Dr. Rachel Sisodia, MGB's chief quality officer, did not dispute the substance of the slides when reached for comment. She called the work remarkable and said it was being shared because it warranted sharing. She attributed the mortality improvement to multiple factors: better early warning systems that identify deteriorating patients, improved infection control, more rigorous clinical documentation, and expanded hospice enrollment that genuinely better served dying patients and their families.
The documentation change is itself a significant detail. Beginning in January 2023, MGB asked clinicians to document patient illness more thoroughly, an effort Sisodia said was meant to capture the true baseline of the system's patient population. But the effect on the mortality metric is mathematical: sicker-seeming patients raise the expected death rate in the denominator. If observed deaths stay flat while expected deaths rise, the ratio drops. Sisodia said that initial documentation work explained some early movement but that subsequent improvements came from genuine clinical changes.

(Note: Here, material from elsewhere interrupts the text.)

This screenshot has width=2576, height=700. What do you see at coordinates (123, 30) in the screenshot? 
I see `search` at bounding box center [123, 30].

The early warning system, which uses predictive analytics to flag at-risk patients, launched in late 2024. Changes to sepsis protocols followed in October 2025. Those interventions, Sisodia said, drove the steepest mortality improvements.
Some clinicians who spoke with the Globe and others interviewed for this article said they believed the quality work was real in certain areas. Reducing infections had meaningfully improved outcomes, one specialist at MGH said, and the collaboration between physicians and nurses on the HRO quality huddles was genuine. That specialist asked not to be named because they were not authorized to speak with the media.

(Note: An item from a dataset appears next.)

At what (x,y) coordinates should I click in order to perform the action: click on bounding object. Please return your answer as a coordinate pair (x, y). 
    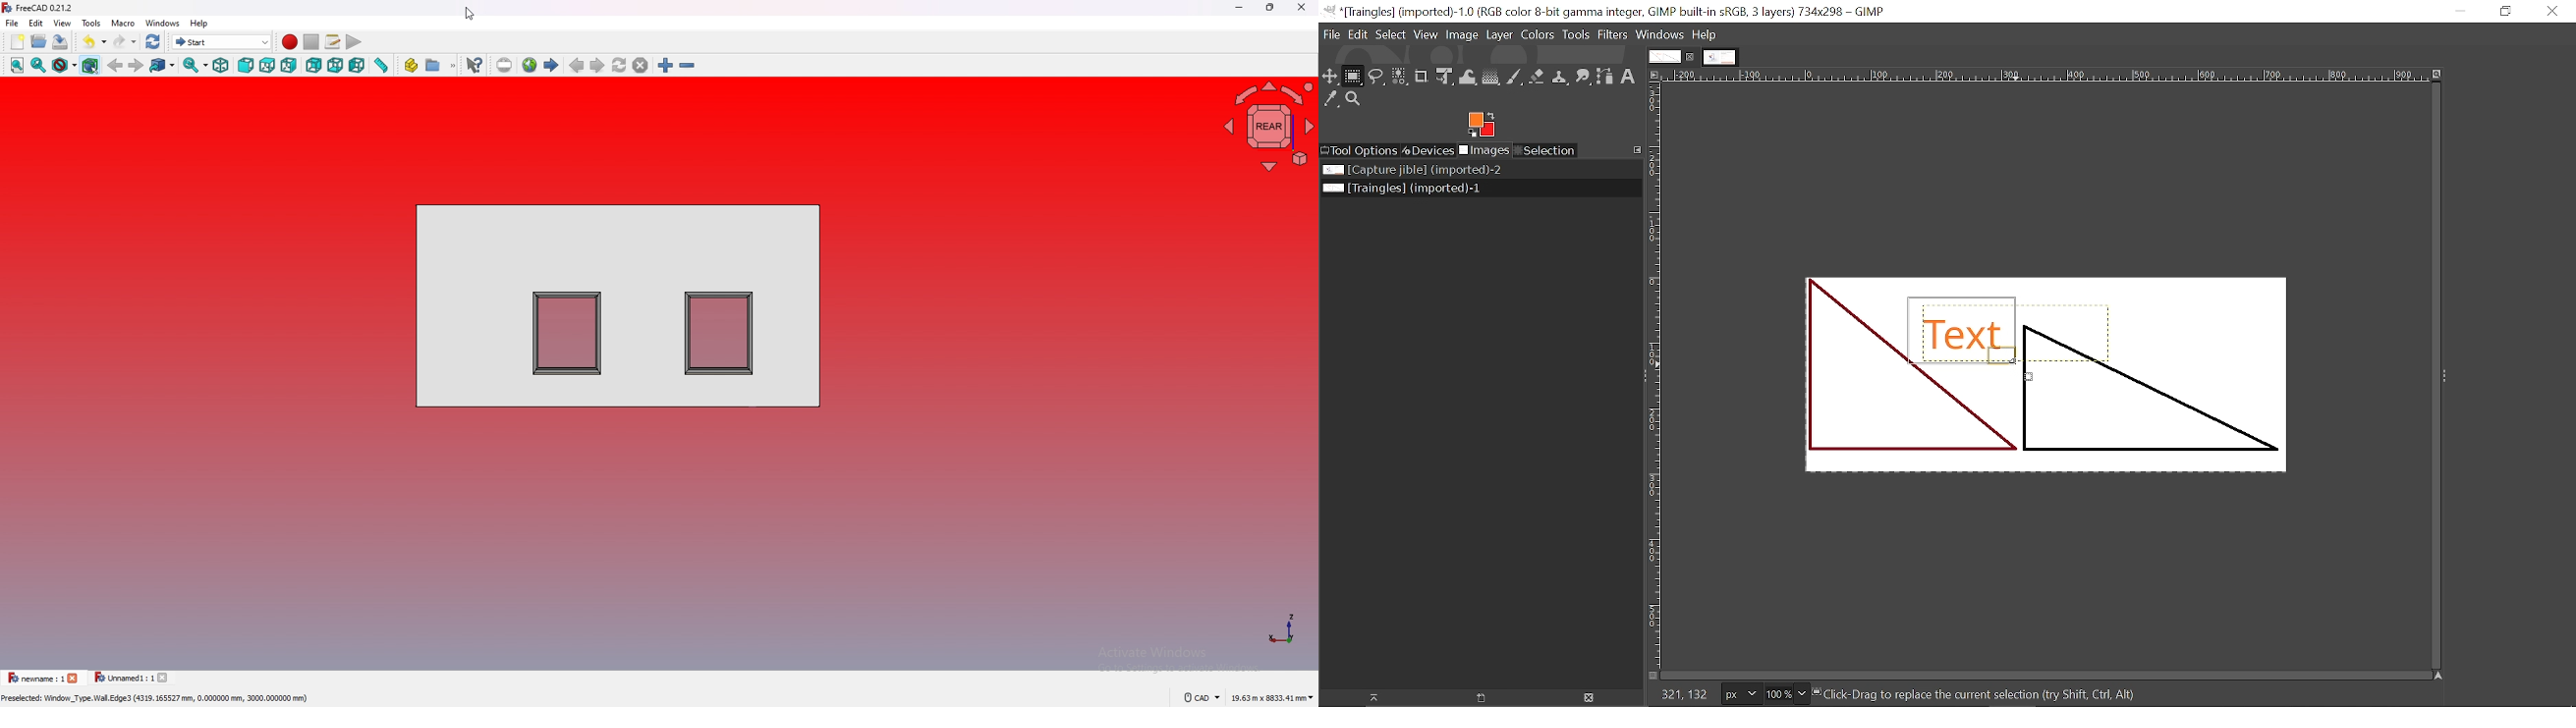
    Looking at the image, I should click on (91, 65).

But none of the clinicians who described skepticism believed the integration itself was responsible for the mortality gains, and several said they had not noticed any dramatic change in the number of patients dying on their floors.
The stakes of the dispute extend beyond MGB's reputation. Vizient rankings are used by insurers, employers, and increasingly by patients choosing where to seek care. The observed-to-expected mortality metric is a cornerstone of how quality is defined and compared across the industry. If the metric can be meaningfully improved through hospice diversion and documentation strategy rather than clinical care, every hospital competing on the same rankings has incentive to do the same.
MGB's CEO, Dr. Anne Klibanski, cited the Vizient results in a recent message to staff, noting that Brigham ranked fourth and MGH ranked 15th out of 122 peer academic medical centers. The system has also highlighted its performance in its December 2025 annual financial filing and in multiple posts on its public website, including the March 2025 summary of two years of quality progress and the July 2025 description of its high-reliability quality huddles.
Whether the 1,400 lives claimed represents lives extended, lives saved in the intensive care sense, or simply deaths reclassified outside the counting window is the question that remains unresolved. The hospice enrollment strategy, documented in the system's own slides, is the mechanism that makes that question urgent.
Not every patient enrolled in hospice at MGB was appropriate for aggressive acute intervention, and hospice enrollment can reflect genuine goals of comfort over cure. Sisodia said hospice expansion was done with patient benefit as the primary consideration. But the internal framing of the hospice goal as a mortality metric lever, separate from and in addition to its clinical rationale, is what the clinicians found most pointed.
When asked what portion of the claimed lives saved could be attributed to the recent quality initiatives versus the enrollment shift, the MGH specialist said it was genuinely difficult to know. That uncertainty is the most honest answer the data currently permits.